Responding to Overly Broad Discovery Requests with Document Searches

search termsParties requesting email frequently ask for “all” relevant emails. Litigants certainly want all relevant email messages, but “all” could result in hours, days, or weeks of document review. Proportionality should narrow what is produced to a requesting party to what is actually at issue in the lawsuit.

In an employment case with allegations of a sexually-hostile work environment and a retaliatory discharge, requests for production highlighted the need for proportionality. Setting up useful searches during your document review and early case assessment can help narrow the scope of the request to only that which is proportional.

“Produce All Email”

The Plaintiff was an attorney at a North Carolina law firm. The Defendant, the law firm. The Plaintiff’s Requests for Production 9 to 11 sought all emails between the Plaintiff and three other people. The argument for the production of the emails was that they could include admissible evidence regarding her job performance, concerns about her manager’s unwanted advances, and the Defendant’s response to her concerns.1 The Defendants argued that the requests for all emails was not necessary, relevant, or proportional to the needs of the case.

The Court did not narrow the discovery requests and ordered the Defendant to supplement their production to “fully comply” with the discovery requests. Magistrate Judge David Keesler stated that the dispute could have been resolved between the parties with “minimal effort.” Additionally, Judge Keesler encouraged the parties to consider “whether there is a less burdensome way to satisfy Plaintiff’s need to review the emails in question, such as agreeing on certain search terms to produce relevant emails and/or to exclude emails the parties’ agree are not subject to discovery here.”
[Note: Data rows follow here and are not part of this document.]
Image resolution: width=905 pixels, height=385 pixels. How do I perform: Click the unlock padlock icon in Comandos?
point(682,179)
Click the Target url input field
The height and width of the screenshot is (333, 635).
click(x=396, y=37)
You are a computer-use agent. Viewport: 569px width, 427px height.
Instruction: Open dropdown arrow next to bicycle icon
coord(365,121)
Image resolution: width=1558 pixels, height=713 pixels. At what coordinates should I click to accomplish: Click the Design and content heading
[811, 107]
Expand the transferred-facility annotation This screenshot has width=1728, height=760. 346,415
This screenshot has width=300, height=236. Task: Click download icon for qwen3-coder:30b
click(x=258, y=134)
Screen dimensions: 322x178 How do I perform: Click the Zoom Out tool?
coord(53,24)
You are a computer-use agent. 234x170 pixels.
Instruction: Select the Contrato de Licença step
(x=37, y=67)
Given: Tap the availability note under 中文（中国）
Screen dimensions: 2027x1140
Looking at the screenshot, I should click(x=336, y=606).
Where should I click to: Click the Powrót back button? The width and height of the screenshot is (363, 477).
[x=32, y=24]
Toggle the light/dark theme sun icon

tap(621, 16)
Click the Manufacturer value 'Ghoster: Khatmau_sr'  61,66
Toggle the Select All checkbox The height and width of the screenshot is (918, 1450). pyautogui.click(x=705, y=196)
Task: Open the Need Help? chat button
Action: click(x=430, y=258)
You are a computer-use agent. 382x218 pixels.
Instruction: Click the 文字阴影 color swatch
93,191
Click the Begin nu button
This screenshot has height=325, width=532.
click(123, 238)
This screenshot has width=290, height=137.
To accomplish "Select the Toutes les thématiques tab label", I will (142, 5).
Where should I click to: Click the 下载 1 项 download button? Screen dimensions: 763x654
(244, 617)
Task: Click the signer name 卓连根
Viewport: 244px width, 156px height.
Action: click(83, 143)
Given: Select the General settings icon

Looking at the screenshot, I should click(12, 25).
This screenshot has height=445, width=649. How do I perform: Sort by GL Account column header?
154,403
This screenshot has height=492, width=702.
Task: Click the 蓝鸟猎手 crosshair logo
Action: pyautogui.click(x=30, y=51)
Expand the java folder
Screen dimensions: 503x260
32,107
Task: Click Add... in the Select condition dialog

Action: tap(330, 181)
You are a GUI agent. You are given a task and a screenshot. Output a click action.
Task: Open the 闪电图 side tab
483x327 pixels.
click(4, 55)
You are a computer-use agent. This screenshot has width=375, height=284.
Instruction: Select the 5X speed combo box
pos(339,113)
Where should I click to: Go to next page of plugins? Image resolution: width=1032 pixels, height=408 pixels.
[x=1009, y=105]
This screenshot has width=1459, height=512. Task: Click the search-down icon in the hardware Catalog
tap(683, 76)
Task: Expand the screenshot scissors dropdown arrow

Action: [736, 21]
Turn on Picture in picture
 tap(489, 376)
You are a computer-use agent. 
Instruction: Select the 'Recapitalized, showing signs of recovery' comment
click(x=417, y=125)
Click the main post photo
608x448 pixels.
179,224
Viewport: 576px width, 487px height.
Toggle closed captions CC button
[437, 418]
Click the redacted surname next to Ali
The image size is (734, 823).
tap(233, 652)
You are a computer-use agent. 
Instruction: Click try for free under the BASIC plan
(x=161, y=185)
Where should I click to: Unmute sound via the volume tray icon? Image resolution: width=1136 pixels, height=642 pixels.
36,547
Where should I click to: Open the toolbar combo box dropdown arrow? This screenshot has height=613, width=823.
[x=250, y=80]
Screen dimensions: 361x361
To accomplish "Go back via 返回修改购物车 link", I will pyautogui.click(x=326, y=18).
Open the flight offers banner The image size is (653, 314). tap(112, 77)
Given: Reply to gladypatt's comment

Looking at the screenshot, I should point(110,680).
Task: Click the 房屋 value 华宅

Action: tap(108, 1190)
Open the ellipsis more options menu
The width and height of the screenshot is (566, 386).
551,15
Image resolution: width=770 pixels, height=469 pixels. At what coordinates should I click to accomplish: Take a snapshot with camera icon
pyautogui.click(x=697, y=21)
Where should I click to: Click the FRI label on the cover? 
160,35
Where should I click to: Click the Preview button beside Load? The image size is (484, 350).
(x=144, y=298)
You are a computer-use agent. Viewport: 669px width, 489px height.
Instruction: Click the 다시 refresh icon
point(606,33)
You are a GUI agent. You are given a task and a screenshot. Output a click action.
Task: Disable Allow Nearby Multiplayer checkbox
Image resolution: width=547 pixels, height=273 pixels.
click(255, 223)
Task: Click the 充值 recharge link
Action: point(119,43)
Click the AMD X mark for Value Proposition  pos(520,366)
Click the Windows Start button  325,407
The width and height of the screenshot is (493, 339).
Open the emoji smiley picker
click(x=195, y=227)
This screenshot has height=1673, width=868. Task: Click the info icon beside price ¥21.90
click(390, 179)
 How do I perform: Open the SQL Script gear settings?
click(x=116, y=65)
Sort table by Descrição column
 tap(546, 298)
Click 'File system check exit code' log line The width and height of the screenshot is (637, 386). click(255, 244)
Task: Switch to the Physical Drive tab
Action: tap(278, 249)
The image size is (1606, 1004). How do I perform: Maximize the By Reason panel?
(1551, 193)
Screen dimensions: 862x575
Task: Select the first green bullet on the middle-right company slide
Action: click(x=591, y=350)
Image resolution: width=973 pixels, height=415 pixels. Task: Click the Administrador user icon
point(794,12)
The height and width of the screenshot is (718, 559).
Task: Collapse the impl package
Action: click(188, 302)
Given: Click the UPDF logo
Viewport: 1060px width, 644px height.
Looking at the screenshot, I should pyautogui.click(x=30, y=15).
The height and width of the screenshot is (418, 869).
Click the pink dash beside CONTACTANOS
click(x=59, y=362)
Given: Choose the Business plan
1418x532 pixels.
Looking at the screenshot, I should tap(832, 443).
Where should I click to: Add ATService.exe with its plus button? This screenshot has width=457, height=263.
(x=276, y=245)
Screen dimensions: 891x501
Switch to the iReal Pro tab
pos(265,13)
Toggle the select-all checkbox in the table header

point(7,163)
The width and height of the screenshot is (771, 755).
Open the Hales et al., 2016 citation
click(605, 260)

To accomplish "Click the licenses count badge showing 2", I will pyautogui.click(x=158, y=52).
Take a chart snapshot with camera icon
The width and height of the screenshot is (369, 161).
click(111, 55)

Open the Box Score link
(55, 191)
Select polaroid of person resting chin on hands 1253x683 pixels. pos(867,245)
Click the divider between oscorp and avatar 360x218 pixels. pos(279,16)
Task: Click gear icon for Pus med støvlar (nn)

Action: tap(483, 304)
Plaintiff’s Request for Production 23 sought email exchanges between the Plaintiff and four other employees. The relevancy of the emails was the Plaintiff stated she communicated her concerns about her manager’s behavior with the employees. The Court ordered the Defendants to produce the emails, unless the parties could agree on a process to limit the emails to communications pertaining to the manager.

Proportionality in Practice

Many cases where a requesting party states “produce all email” end with the Court narrowing the requests for production to what is proportional to the needs of the case. This case is different, with the Court ordering the production of all emails between specific individuals. Moreover, the process to narrow the requests is kicked back to the parties to meet and confer over the scope.

Determining the scope of discovery should happen at a Rule 26(f) Conference. For a dispute to result in a motion to compel and the Court to place the burden back on the parties is a deviation from the majority of cases since the 2015 Amendments to the Federal Rules of Civil Procedure went into effect.

A responding party has an obligation to respond to even overly broad discovery requests. That requires responding with that they think is relevant and proportional to the claims or defenses in the lawsuit. While that can result in a motion to compel, the burden would be on the requesting party to argue a production was inadequate.

Responding to the Discovery Requests

Proportionality is always relevant when responding to a request for production. A party responding to a case like this one could begin with a search for emails between the plaintiff and the specific individuals.

Dates could be added to narrow the search hits. For example, if the complaint alleges when the Plaintiff was first harassed, use that date until the date of termination to define the time period of the case.

Content searches could be added, such as the manager’s name within specific proximity to phrases common in an employment harassment case.

How the Defendant responded to the Plaintiff’s complaints is highly relevant to the lawsuit. Reviewing attorneys could set up searches between the three employees within the time period of the case. A broad content search could be run with the Plaintiff’s name to identify emails for review. This search could be even further refined to identify phrases from complaints to be searched between the Defendant’s three employees subject to the request.

Keep it Proportional

Proportionality helps avoid situations where a party must produce “all email” between specific individuals. Is it possible every email message is both relevant and proportional to the needs of the case? Yes, but it’s not probable. However, that does mean it is the starting point for document review, not the end point for what is produced to the requesting party.

1Greene v. Shapiro & Ingle, LLP, 2017 U.S. Dist. LEXIS 190237, at *6-9 (W.D.N.C. Nov. 16, 2017).